-- What to produce --
Print out each entry below exactly, please.

--- Exercise materials Enclosed Below ---

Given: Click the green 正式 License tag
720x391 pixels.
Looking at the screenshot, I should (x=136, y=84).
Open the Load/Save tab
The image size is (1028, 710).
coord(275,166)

--- End of Enclosed Exercise materials ---

-- Exercise result --
Given: Click the green 正式 License tag
720x391 pixels.
Looking at the screenshot, I should (x=136, y=84).
Open the Load/Save tab
The image size is (1028, 710).
coord(275,166)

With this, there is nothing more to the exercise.